Supplied records:
##############################

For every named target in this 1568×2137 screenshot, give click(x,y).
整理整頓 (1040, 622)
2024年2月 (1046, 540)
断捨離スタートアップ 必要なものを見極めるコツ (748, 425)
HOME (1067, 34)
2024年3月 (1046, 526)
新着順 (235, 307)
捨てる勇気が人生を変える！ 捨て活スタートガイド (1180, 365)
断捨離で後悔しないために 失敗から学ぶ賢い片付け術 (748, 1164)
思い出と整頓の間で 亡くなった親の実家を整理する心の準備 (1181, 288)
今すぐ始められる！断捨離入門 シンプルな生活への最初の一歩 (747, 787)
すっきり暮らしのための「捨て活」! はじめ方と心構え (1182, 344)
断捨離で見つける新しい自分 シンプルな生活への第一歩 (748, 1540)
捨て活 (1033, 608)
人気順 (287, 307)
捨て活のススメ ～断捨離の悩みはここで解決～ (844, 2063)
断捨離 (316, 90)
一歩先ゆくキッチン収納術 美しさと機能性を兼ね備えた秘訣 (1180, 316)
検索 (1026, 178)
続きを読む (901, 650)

##############################

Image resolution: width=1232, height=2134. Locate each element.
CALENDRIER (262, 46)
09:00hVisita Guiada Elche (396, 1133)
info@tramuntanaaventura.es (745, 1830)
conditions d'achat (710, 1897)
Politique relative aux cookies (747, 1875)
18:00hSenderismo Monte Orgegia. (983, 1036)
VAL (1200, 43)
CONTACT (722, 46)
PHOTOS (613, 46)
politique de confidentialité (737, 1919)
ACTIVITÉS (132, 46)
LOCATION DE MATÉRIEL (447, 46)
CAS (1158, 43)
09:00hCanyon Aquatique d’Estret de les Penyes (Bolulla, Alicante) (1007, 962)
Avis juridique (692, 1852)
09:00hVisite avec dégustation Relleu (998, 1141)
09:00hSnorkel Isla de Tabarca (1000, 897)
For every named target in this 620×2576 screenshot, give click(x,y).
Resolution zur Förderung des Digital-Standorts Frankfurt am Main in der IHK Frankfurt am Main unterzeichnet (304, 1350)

##############################

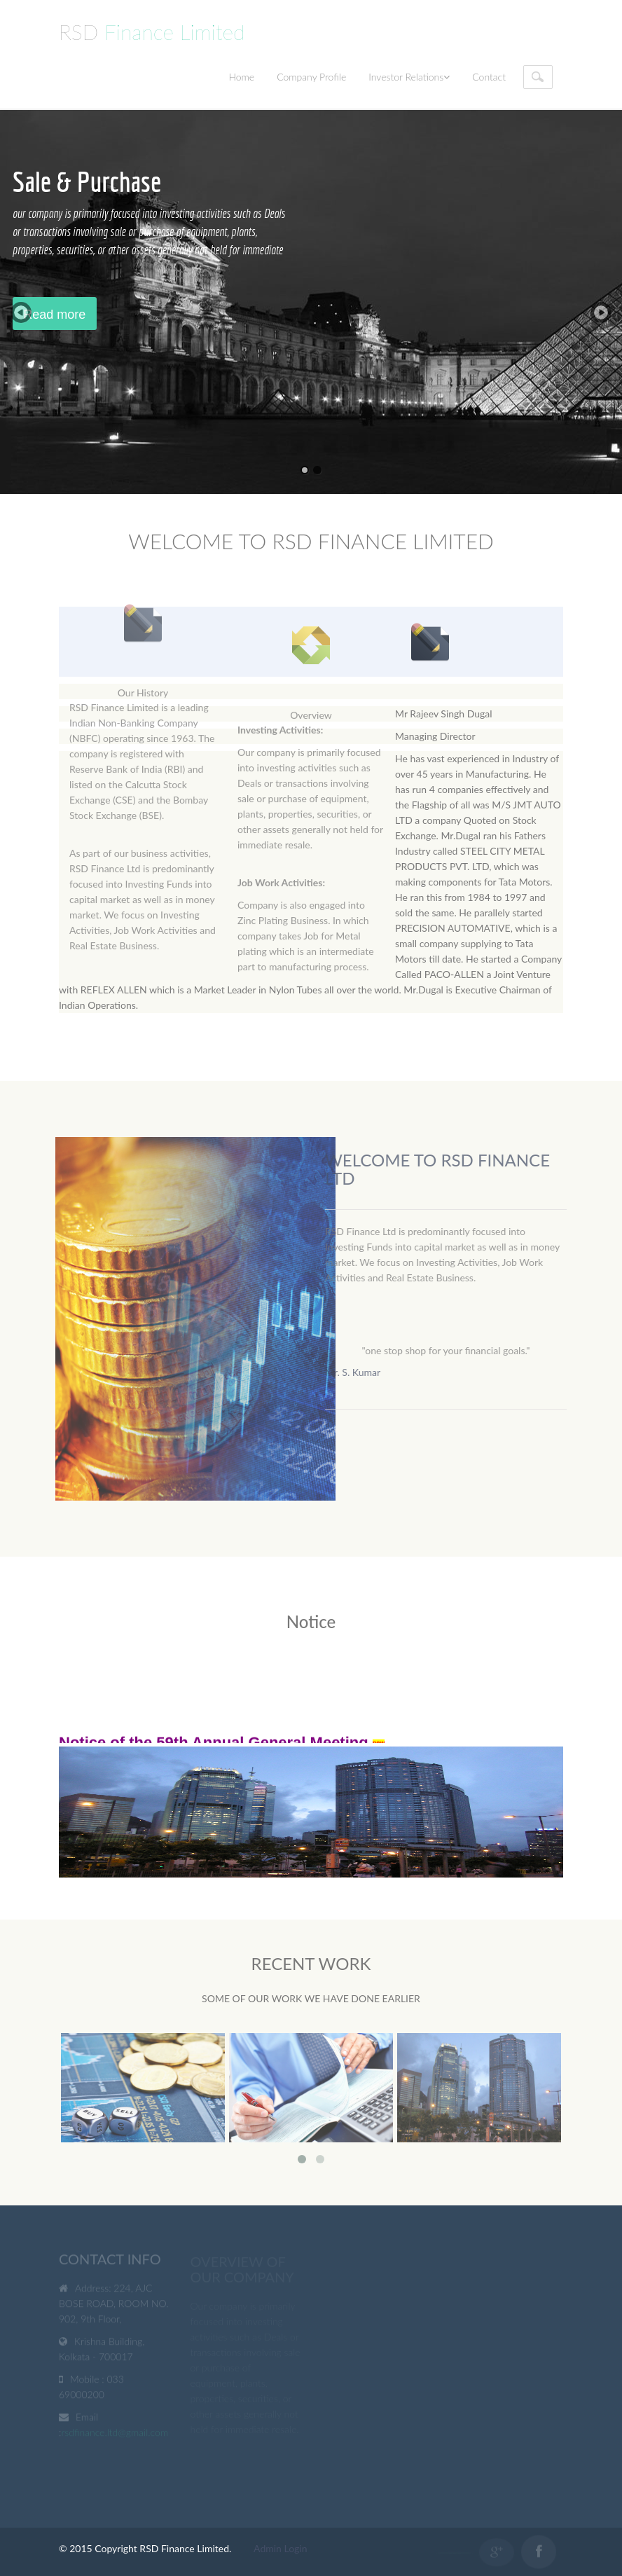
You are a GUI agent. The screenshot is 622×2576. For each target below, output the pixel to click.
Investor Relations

##############################

What is asked: Give the stretch of data above from the line containing "2024年2月 (1046, 540)" through the line containing "続きを読む (901, 650)" as a Markdown table with the columns Row and Entry. Number each line under Row, put the line under Entry, and leave out any blank lines.

Final answer:
| Row | Entry |
|---|---|
| 1 | 2024年2月 (1046, 540) |
| 2 | 断捨離スタートアップ 必要なものを見極めるコツ (748, 425) |
| 3 | HOME (1067, 34) |
| 4 | 2024年3月 (1046, 526) |
| 5 | 新着順 (235, 307) |
| 6 | 捨てる勇気が人生を変える！ 捨て活スタートガイド (1180, 365) |
| 7 | 断捨離で後悔しないために 失敗から学ぶ賢い片付け術 (748, 1164) |
| 8 | 思い出と整頓の間で 亡くなった親の実家を整理する心の準備 (1181, 288) |
| 9 | 今すぐ始められる！断捨離入門 シンプルな生活への最初の一歩 (747, 787) |
| 10 | すっきり暮らしのための「捨て活」! はじめ方と心構え (1182, 344) |
| 11 | 断捨離で見つける新しい自分 シンプルな生活への第一歩 (748, 1540) |
| 12 | 捨て活 (1033, 608) |
| 13 | 人気順 (287, 307) |
| 14 | 捨て活のススメ ～断捨離の悩みはここで解決～ (844, 2063) |
| 15 | 断捨離 (316, 90) |
| 16 | 一歩先ゆくキッチン収納術 美しさと機能性を兼ね備えた秘訣 (1180, 316) |
| 17 | 検索 (1026, 178) |
| 18 | 続きを読む (901, 650) |